In some form or another, through Thrive Themes and Active Growth, we get exposure to and we work with many different online entrepreneurs and website owners. This is something we see so, so often. People spend so much time spinning their wheels and doing work that gets nothing done, that doesn't actually get them closer to having the business they want. I think that's one of the reasons, for me at least, why I'm so obsessed with this idea of rapid implementation.
I want you to follow this strategy and I want you to be in a hurry. I want you to be in a hurry like a lion's running after you. I want you to feel like you've got to get this done as fast as possible because I've seen how toxic it is to make excuses and put things off for later and wait for a better moment and try to make things more perfect. It really is a dream crusher.

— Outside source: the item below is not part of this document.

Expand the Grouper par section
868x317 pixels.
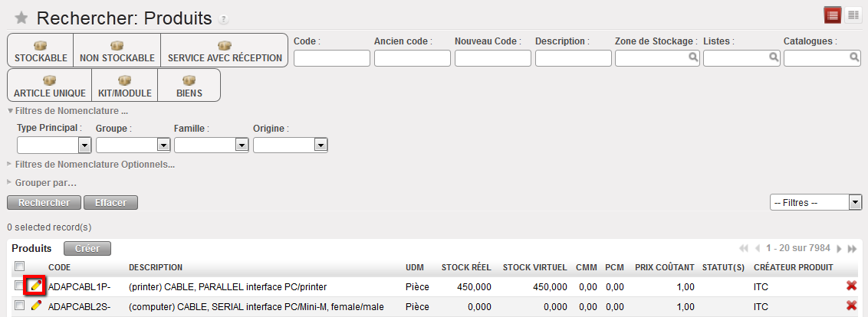[x=45, y=182]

People start out with a good idea, and they start out with this dream of building a business, and they end up wasting so much of their time. This goes through everything we do. I want you to be in a massive, massive hurry when you do this.
Hanne Vervaeck:
You might've noticed that we haven't talked about your logo or the colors of your website, or even the name of your business. Those things don't matter if you're not putting something out there.
Shane Melaugh:
Yeah. Also, your first logo is going to suck anyway. Who cares? No, honestly.
Hanne Vervaeck:
Your first domain name is going to suck anyway.
Shane Melaugh:
Exactly. It's going to be cringe worthy, you're going to regret it, and you're going to shamefully update it to a new domain name. I've done this twice on Active Growth, but that's a good example because a lot of people will agonize over their logo design or over their business card. You don't need a bloody business card, okay? Build your business first, and then print a business card.
Hanne Vervaeck:
My domain name is in a language that people can not talk, and has a dash in it. I think I made about all the mistakes possible and imaginable for the domain name, but people still bought the online course.
Shane Melaugh:
No, you can totally buy this domain name later. This wraps up our content about why you should forget traffic, and what to do instead. What we really want to do next is, we want to hear from you. I'm really curious to hear your own stories and hear you challenging yourself to get this done. I'm really looking forward to hearing your input on this.
Hanne Vervaeck:
Thank you very much for spending time with us on this podcast, and I really hope you'll tune in for the next episode.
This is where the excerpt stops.